Mon ami l’irlandais me l’a assuré, là-bas, la fortune nous tend les bras. Je ne peux pas passer à côté d’une telle occasion.

Je vous embrasse.

Votre cher et tendre fils, Mickaël

 


Très chère mère,

Le voyage fut long et parfois très chaotique mais nous sommes bien arrivés.

J’espère que ce courrier n’aura pas moins de chance que nous et qu’il ne sombrera pas suite à une tempête ou autre. Mon ami qui m’avait dit être un marin chevronné n’a pas très bien supporté la traversée.

A l’heure où je vous écris, celui-ci est encore malade. Je vais certainement devoir me débrouiller seul dans un premier temps. Cela me déçoit mais ne m’inquiète pas pour la suite car il est robuste et même si je devais me retrouver seul je n’aurais pas de mal à faire affaire avec les innombrables armateurs présents ici.

J’espère que vous vous portez bien et que vous ne... 

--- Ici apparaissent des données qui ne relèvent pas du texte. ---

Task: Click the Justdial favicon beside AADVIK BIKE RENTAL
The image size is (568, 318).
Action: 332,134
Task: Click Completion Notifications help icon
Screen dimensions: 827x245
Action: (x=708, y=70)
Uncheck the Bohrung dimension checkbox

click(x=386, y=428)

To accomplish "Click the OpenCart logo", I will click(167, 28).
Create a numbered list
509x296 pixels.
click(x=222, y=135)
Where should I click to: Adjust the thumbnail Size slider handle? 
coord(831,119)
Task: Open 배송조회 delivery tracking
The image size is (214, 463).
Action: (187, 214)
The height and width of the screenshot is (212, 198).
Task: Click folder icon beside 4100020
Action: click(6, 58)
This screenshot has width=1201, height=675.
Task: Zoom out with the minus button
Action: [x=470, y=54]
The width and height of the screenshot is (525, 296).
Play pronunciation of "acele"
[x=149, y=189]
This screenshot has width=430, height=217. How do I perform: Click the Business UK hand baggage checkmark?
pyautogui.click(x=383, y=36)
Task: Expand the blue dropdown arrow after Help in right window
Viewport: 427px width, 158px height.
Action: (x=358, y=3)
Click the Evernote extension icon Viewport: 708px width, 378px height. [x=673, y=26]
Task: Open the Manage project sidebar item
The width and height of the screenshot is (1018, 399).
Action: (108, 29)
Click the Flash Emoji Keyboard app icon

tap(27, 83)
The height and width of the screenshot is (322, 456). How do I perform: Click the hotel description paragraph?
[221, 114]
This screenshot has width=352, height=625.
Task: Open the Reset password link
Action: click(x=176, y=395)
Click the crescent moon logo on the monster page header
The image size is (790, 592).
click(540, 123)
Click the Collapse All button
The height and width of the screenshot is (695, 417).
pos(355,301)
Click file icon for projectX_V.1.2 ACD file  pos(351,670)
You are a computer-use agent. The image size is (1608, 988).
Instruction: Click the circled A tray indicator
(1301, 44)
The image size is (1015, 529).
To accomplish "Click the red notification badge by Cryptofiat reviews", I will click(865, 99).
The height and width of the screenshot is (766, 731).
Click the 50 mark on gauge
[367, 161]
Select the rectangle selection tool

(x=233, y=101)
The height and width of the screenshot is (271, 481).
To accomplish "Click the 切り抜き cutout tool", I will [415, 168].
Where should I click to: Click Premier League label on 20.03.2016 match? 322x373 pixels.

(le texte n'a pas pu être terminé)

 

 

Maïlys 


Mon frère, je suis partie ce matin. Vous dormiez encore, les parents et toi. Je ne pouvais plus supporter le poids du regard méprisant de papa, de la pitié dans les gestes de maman, le poids du vide dans mes entrailles. Il fallait que je souffle un peu. Je pars vers la mer, où tout paraît plus simple, où l’odeur des embruns calmera mes pensées. Où je ne serai plus aux yeux de tous cette jeune mère qui a abandonné son enfant. Je sais que tu comprendras et que tu ne m’en voudras pas. Je te fais confiance pour me couvrir et te donne très vite des nouvelles. Des bisous frangin.

 

Sœurette, je comprends et respecte tes choix. Celui de ton départ comme l’autre. Tu as fait ce dont tu avais besoin, ne portes pas trop d’intérêt au regard des autres. J’espère que l’air de la mer t’apaisera. A bientôt.

 

Frérot, merci pour ta compréhension qui me rassure tant, je sais qu’elle est sincère. Je t’écris ce message face à la mer. Le ciel est noir au-dessus de ma tête, la pluie n’est pas loin et les vagues se déchainent. Finalement les éléments reflètent ma pensée et la mer d’huile que j’avais imaginée pour me calmer n’est pas au rendez-vous. Quand j’ai vu ce temps ce matin je me suis dit que c’était peut-être une connerie d’être venue ici, et finalement là, assise sur le sable, je me sens à ma place. J’attends la pluie comme si elle allait me laver de tous mes souvenirs, me rendre ma page blanche du début, de la naissance. Ma fille, elle, sera une véritable page blanche. Elle grandira sans son passé, mais c’est ce que j’ai de mieux à lui offrir. J’attends la pluie mais je sais qu’elle ne me lavera de rien, c’est sûrement mieux ainsi. Je serai bientôt de retour mon frangin.

 

Tu avais besoin de te vider un peu la tête, mais c’est important que tes souvenirs restent car ils font partie de toi maintenant. Ta fille grandira sans toi mais elle ne sera pas moins aimée. A très bientôt sœurette.

 

Frérot, je suis sur la route du retour. J’ai eu beau attendre la pluie, elle n’est jamais venue. C’est toi qui as raison, cet événement fait partie de moi maintenant, de mon corps, de mes pensées et de mon histoire. La culpabilité est toujours aussi forte mais je sens qu’un jour, je pourrai l’accepter. Rentrer, c’est déjà un pas vers cela. Je serai à la maison vers 15h. Je sais que les parents seront au boulot et que toi tu n’as pas cours. J’aurai bien besoin de se sas de décompression avant d’affronter leurs regards. Je ne devrais pas y porter trop d’intérêt, mais c’est plus facile à dire qu’à faire, comme on dit. Le ressac des vagues m’a tout de même convaincue de leur parler. L'importance de toujours revenir sur le rivage. A tout à l’heure.